◆ What you need to do ◆
Nothing but the lines from the one with "At what coordinates should I click to accomplish: Reset" through the end of the records may appear in the answer, each reproduced exactly, pictures omitted.

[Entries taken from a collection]
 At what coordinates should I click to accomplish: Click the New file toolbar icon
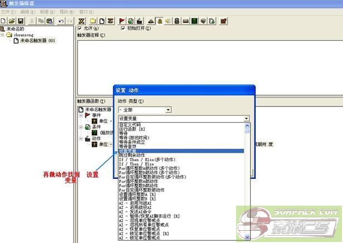[4, 21]
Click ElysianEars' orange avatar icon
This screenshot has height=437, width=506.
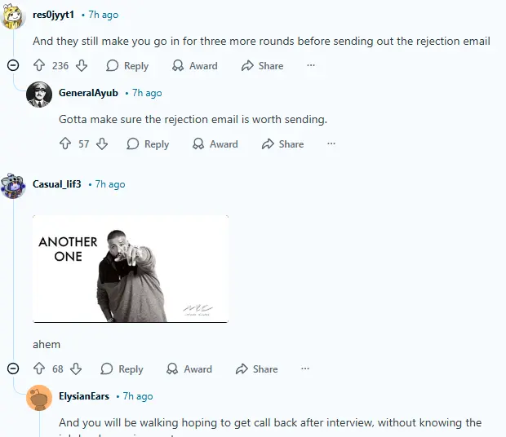(39, 397)
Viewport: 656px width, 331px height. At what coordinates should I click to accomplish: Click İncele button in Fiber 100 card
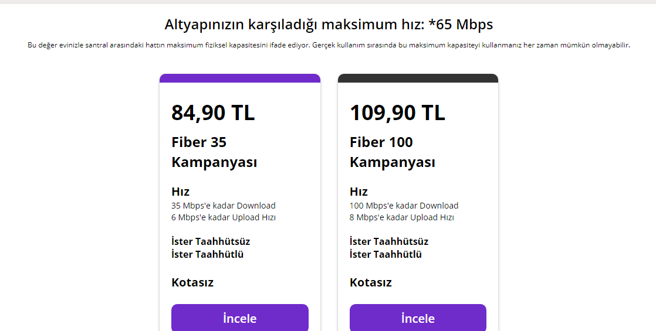click(418, 318)
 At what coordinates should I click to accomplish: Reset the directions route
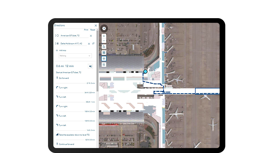93,30
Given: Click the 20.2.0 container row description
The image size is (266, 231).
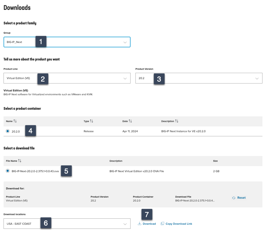Looking at the screenshot, I should 183,131.
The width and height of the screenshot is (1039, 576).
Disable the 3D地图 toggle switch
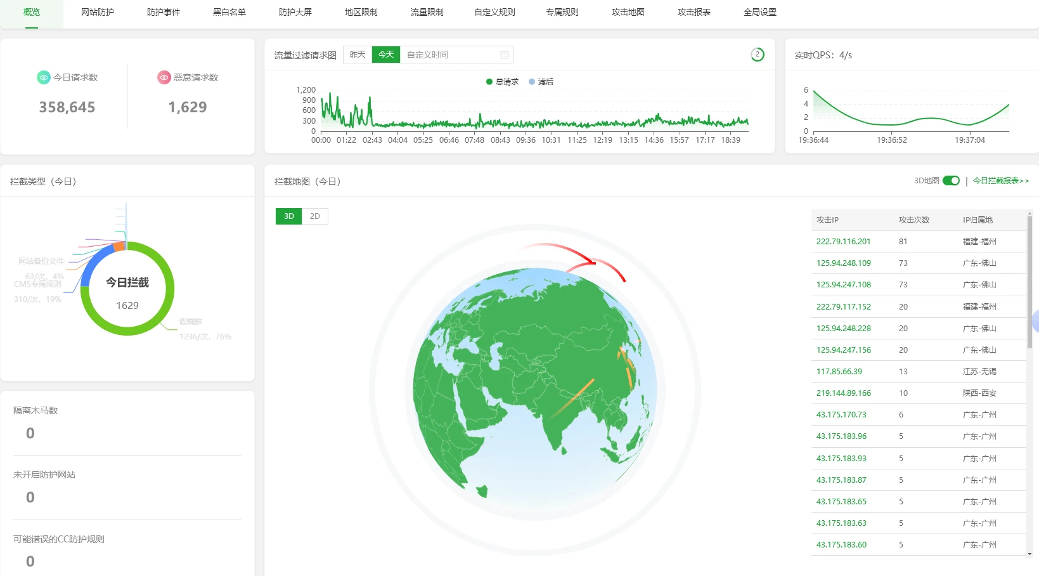click(x=951, y=181)
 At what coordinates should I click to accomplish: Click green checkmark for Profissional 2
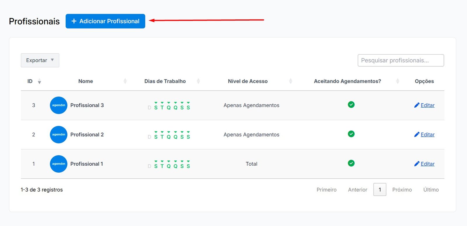click(351, 134)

◆ Solution below ◆
 At what coordinates should I click to accomplish: Reset the directions route
93,30
Given: Click the 20.2.0 container row description
The image size is (266, 231).
Looking at the screenshot, I should 183,131.
The width and height of the screenshot is (1039, 576).
Disable the 3D地图 toggle switch
click(x=951, y=181)
 At what coordinates should I click to accomplish: Click green checkmark for Profissional 2
click(351, 134)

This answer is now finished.